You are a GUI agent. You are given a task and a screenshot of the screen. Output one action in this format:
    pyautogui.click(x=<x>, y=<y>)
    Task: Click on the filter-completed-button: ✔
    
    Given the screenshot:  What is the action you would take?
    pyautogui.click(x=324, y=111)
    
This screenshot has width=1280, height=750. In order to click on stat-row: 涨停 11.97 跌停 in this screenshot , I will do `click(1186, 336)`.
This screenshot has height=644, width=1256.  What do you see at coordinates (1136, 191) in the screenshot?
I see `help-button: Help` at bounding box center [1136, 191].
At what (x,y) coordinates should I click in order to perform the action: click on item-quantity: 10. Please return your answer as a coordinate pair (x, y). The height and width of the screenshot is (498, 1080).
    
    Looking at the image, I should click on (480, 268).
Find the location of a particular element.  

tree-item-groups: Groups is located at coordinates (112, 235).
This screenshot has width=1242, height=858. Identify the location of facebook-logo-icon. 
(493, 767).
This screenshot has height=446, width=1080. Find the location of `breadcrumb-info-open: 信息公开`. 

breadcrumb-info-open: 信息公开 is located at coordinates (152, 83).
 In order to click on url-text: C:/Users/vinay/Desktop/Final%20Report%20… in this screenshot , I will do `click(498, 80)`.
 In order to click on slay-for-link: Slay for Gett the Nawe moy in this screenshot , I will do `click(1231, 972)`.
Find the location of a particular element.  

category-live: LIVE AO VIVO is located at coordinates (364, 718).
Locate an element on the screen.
◇ ◇ ◇
#### Job:
Reproduce the material verbatim, starting at the line that contains "on url-text: C:/Users/vinay/Desktop/Final%20Report%20…" and ending with the last line of the material.

#### Output:
 In order to click on url-text: C:/Users/vinay/Desktop/Final%20Report%20… in this screenshot , I will do `click(498, 80)`.
 In order to click on slay-for-link: Slay for Gett the Nawe moy in this screenshot , I will do `click(1231, 972)`.
Find the location of a particular element.  

category-live: LIVE AO VIVO is located at coordinates (364, 718).
Locate an element on the screen.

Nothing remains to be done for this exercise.